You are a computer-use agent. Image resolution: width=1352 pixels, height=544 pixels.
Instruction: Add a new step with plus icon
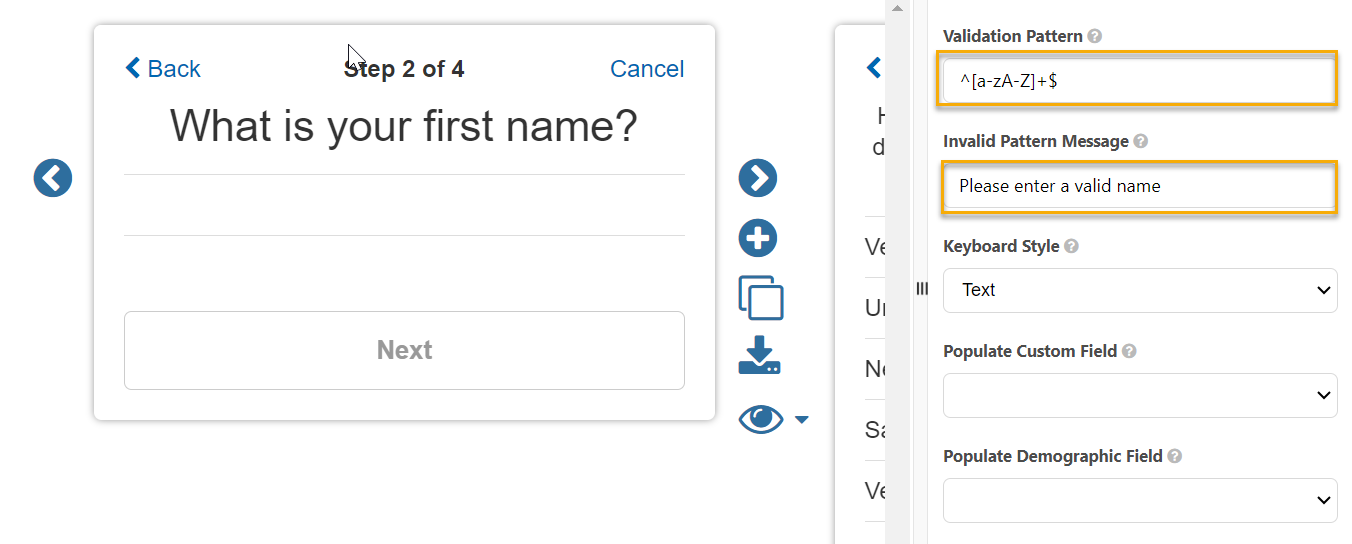[x=758, y=238]
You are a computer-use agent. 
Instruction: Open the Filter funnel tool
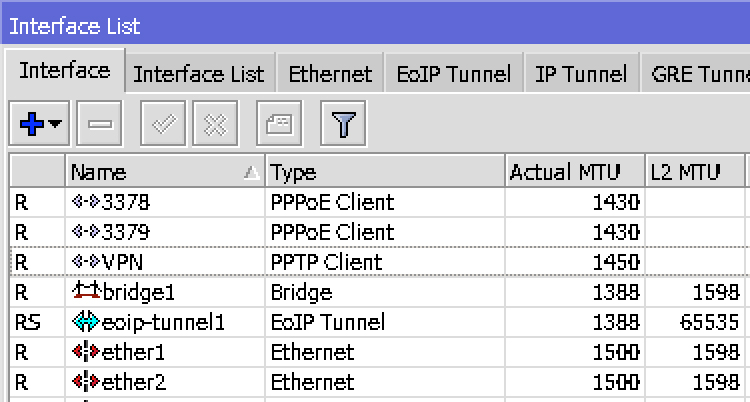click(x=343, y=125)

__YOUR OBJECTIVE__
If a line in the records holds the string "computer", copy it.

__ANSWER AREA__
You are a computer-use agent. Image resolution: width=1352 pixels, height=544 pixels.
You are a computer-use agent. 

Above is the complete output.